Class III beta-tubulin isotype predicts response in advanced breast cancer patients randomly treated either with single-agent doxorubicin or docetaxel.

Purpose: To evaluate the role of microtubule-associated variables as potential predictors of response and clinical outcome in patients with advanced breast cancer receiving single-agent docetaxel or doxorubicin chemotherapy.

Experimental Design: The analysis was done on 173 tumor samples from patients with locally advanced or metastatic breast cancer who have participated in the TAX-303 phase III trial in which patients were randomly assigned to receive docetaxel or doxorubicin. Expression of total alpha- and beta-tubulin, classes II to IV beta-tubulin isotypes, and tau protein was evaluated by immunohistochemistry on formalin-fixed, paraffin-embedded tumors from the primary breast cancer.

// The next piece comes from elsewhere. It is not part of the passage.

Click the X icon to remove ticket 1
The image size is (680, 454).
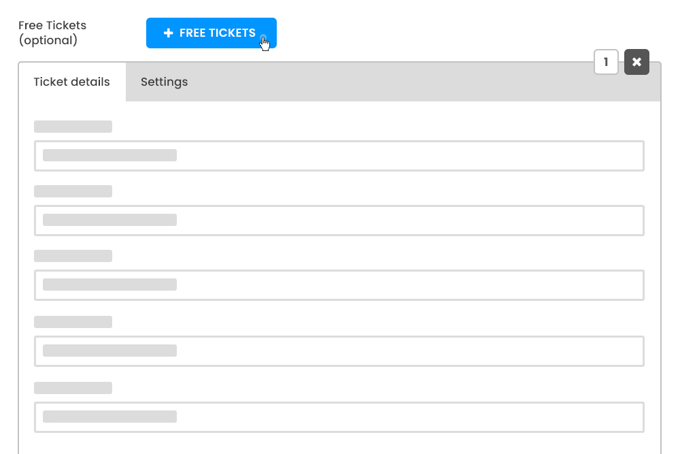[x=636, y=62]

Results: We observed that patients with "high" expression of class III beta-tubulin isotype had a higher probability of response to docetaxel than to doxorubicin treatment (odds ratio, 1.9; 95% confidence interval, 1.01-3.7; P = 0.05). No difference was observed in terms of time to progression or in terms of overall survival.

Conclusions: This study suggests that the superiority of docetaxel over doxorubicin seems to be confined to the subgroup of patients with "high" expression of class III beta-tubulin isotype.